Saved data entries
::::

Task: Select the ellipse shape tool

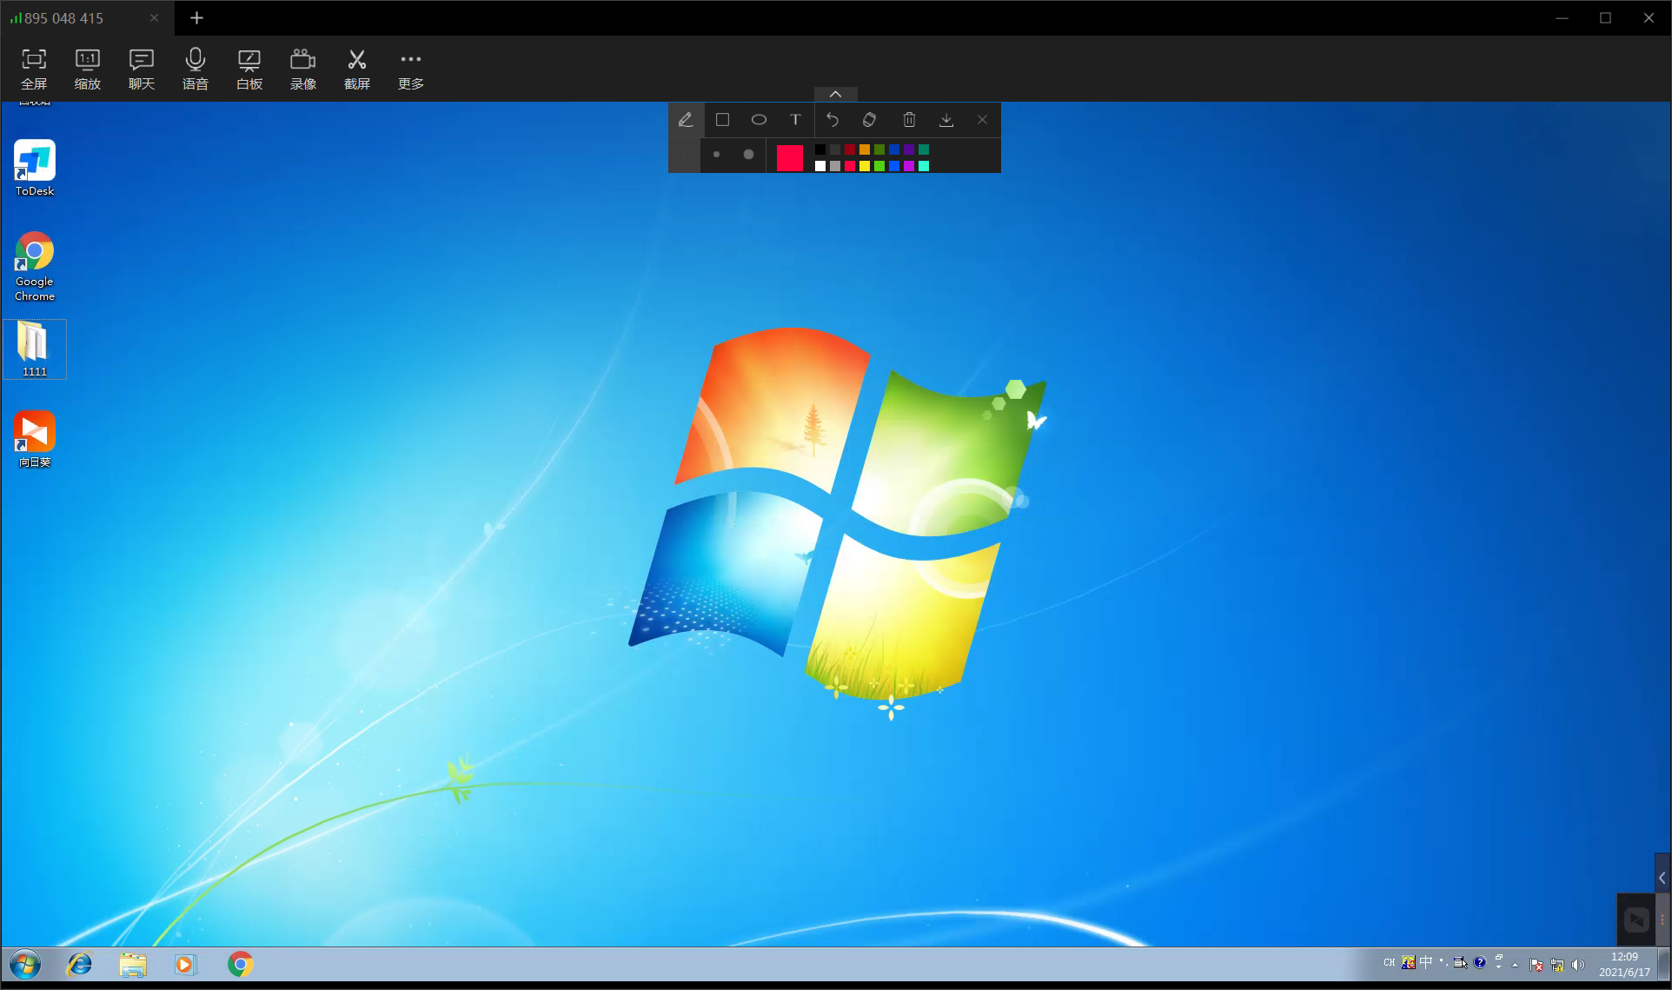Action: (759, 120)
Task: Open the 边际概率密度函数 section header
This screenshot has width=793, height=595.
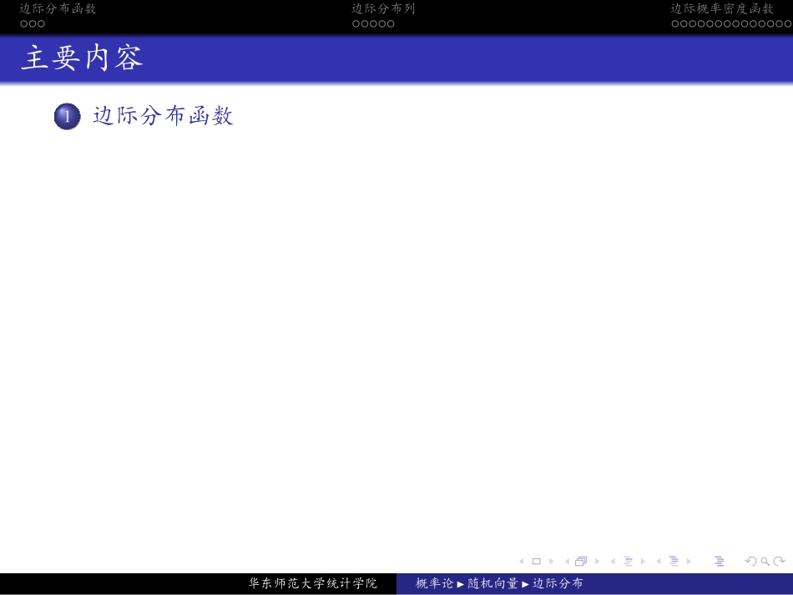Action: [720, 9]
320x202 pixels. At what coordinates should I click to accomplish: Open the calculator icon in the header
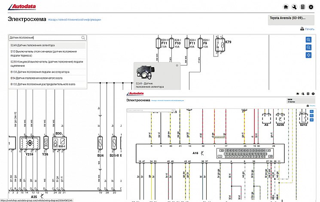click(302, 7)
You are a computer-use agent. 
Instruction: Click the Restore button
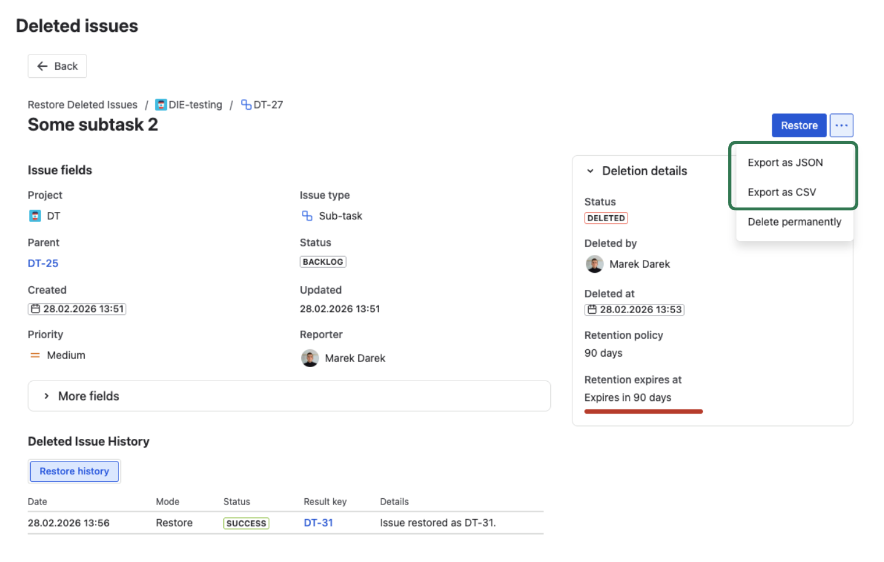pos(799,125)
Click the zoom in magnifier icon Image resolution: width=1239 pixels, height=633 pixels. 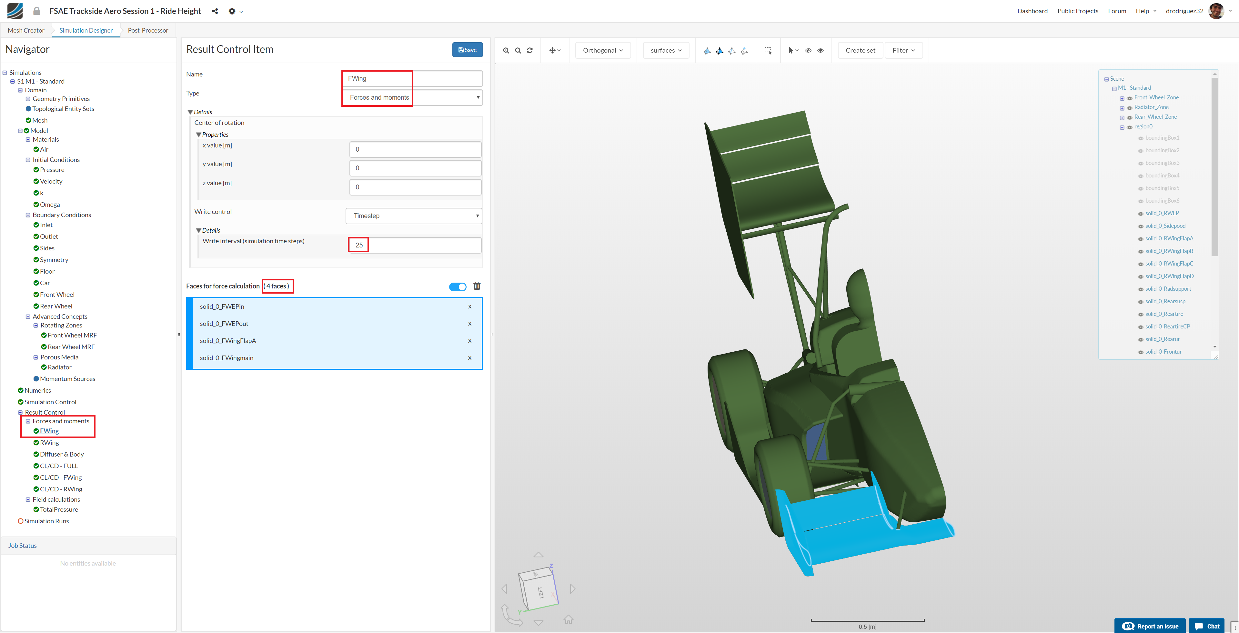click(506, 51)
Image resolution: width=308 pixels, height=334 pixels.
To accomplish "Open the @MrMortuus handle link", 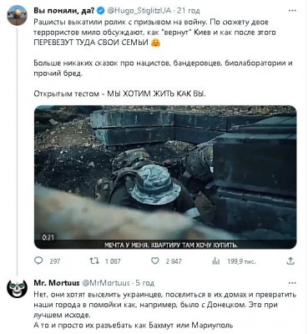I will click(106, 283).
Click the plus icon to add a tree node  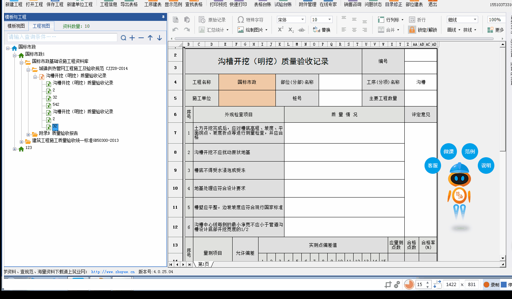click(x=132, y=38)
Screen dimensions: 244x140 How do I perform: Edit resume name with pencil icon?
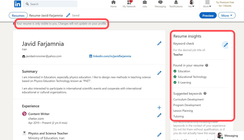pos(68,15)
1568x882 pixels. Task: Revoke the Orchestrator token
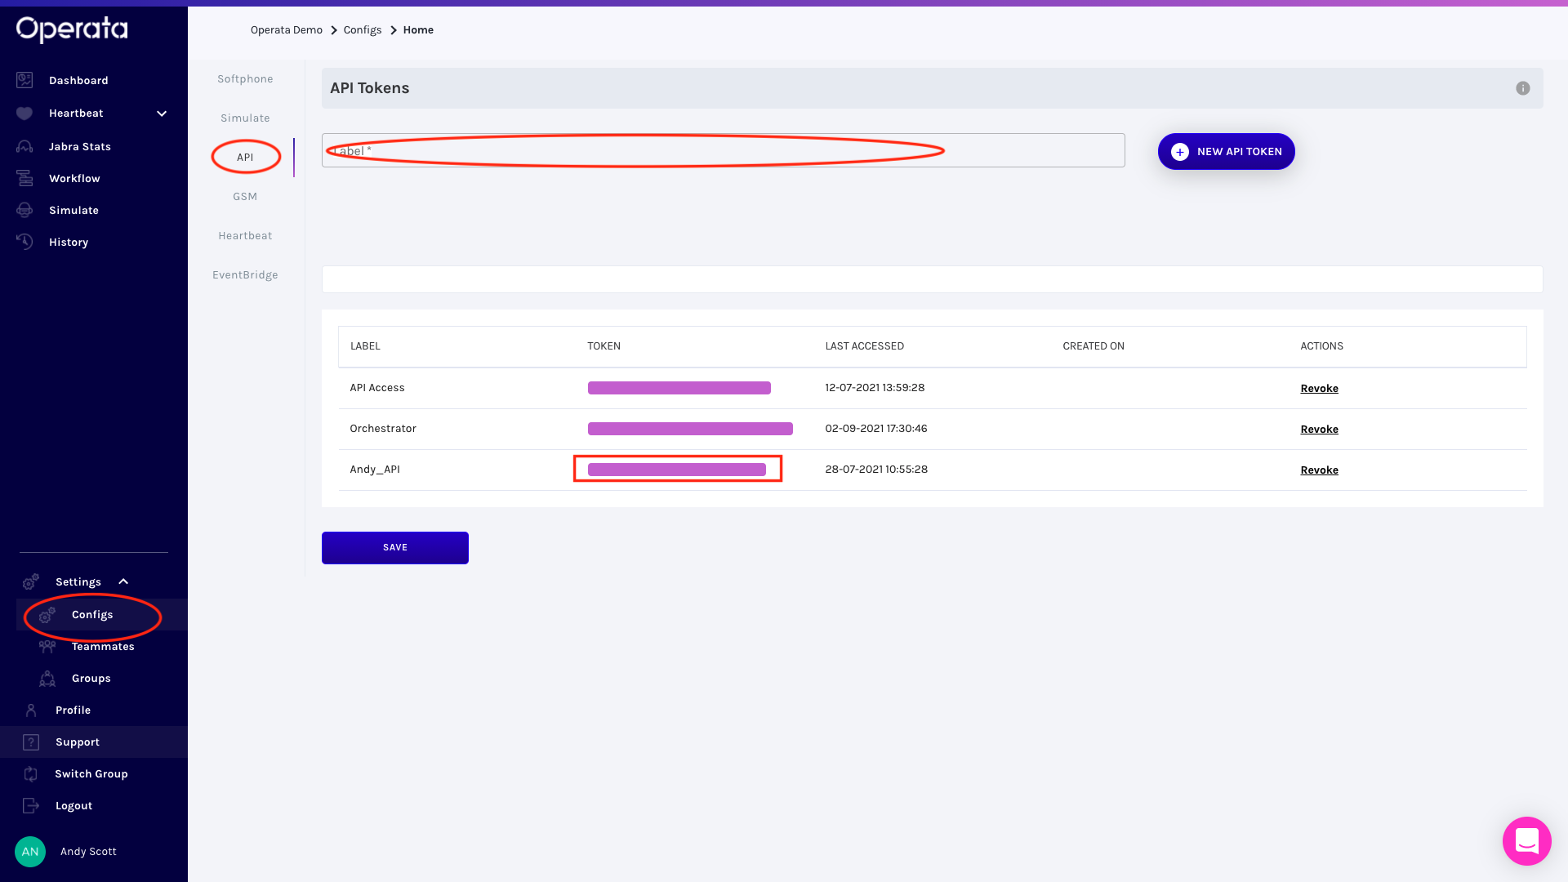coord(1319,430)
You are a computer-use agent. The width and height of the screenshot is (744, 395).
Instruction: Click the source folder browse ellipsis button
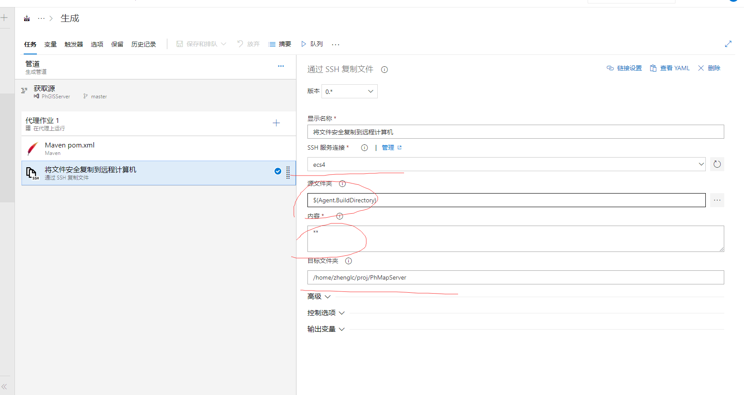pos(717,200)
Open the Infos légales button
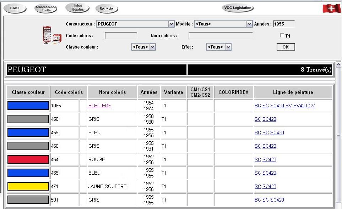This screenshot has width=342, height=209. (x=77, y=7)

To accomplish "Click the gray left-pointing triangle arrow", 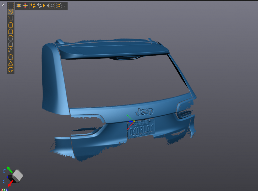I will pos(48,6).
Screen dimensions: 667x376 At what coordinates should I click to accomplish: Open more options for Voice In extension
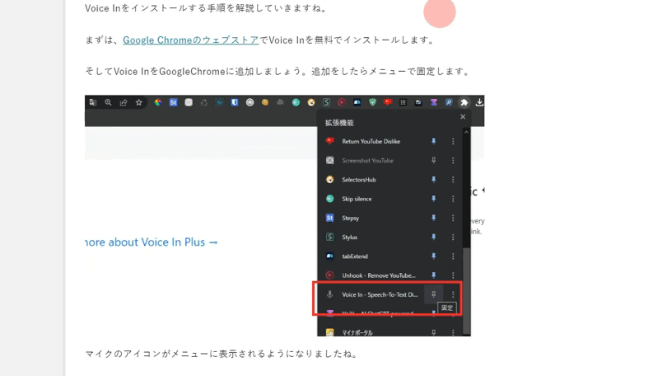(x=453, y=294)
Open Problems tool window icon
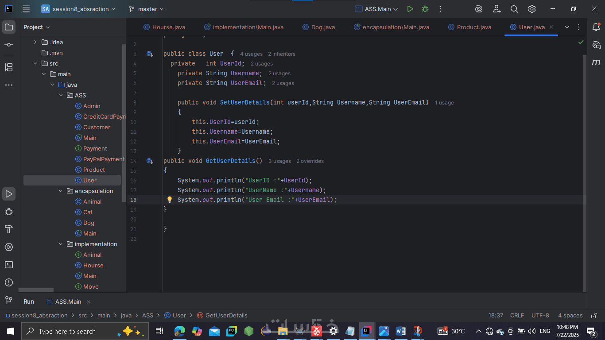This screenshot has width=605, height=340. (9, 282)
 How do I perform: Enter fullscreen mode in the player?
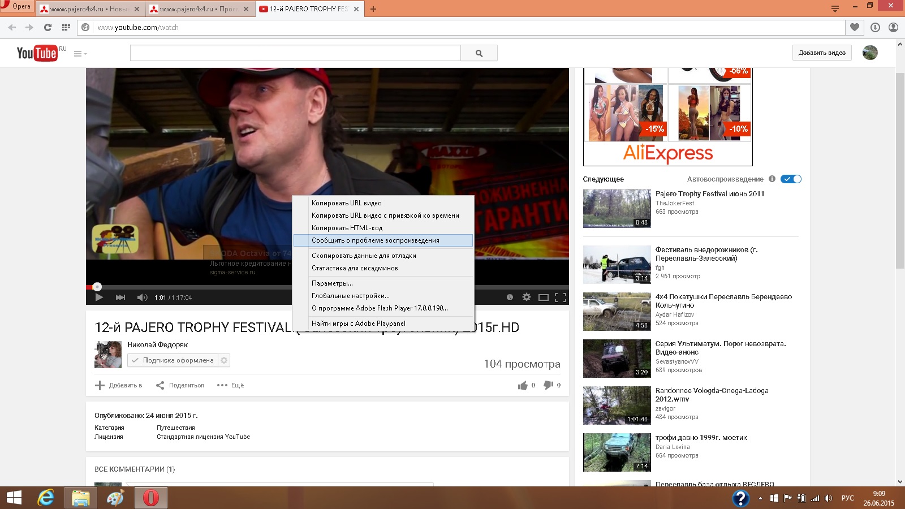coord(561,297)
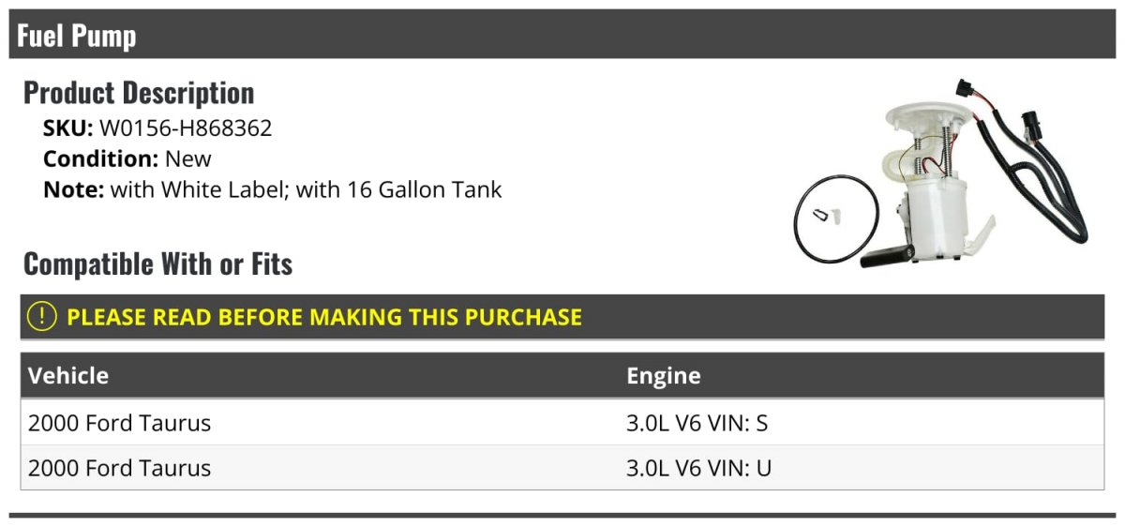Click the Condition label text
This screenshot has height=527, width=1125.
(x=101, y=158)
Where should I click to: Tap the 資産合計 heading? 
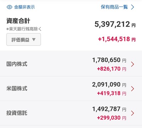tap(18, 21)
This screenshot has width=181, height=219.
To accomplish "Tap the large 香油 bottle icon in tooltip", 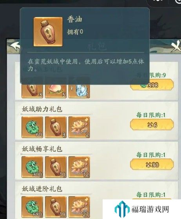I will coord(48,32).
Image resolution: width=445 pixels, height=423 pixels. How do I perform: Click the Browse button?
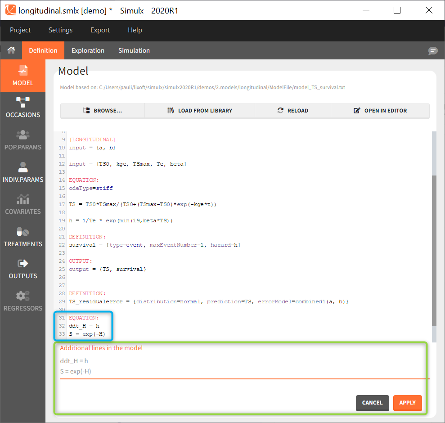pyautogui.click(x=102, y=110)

::::

Rewrite the rows from the start through the line containing "click(302, 7)" as a numbered list, skipping blank lines. Leave the pictures out of your answer.

1. Task: Select the ellipse shape tool
2. Action: (759, 120)
3. Task: Open the 边际概率密度函数 section header
4. This screenshot has width=793, height=595.
5. Action: [720, 9]
6. 320x202 pixels. At what coordinates should I click to accomplish: Open the calculator icon in the header
7. click(302, 7)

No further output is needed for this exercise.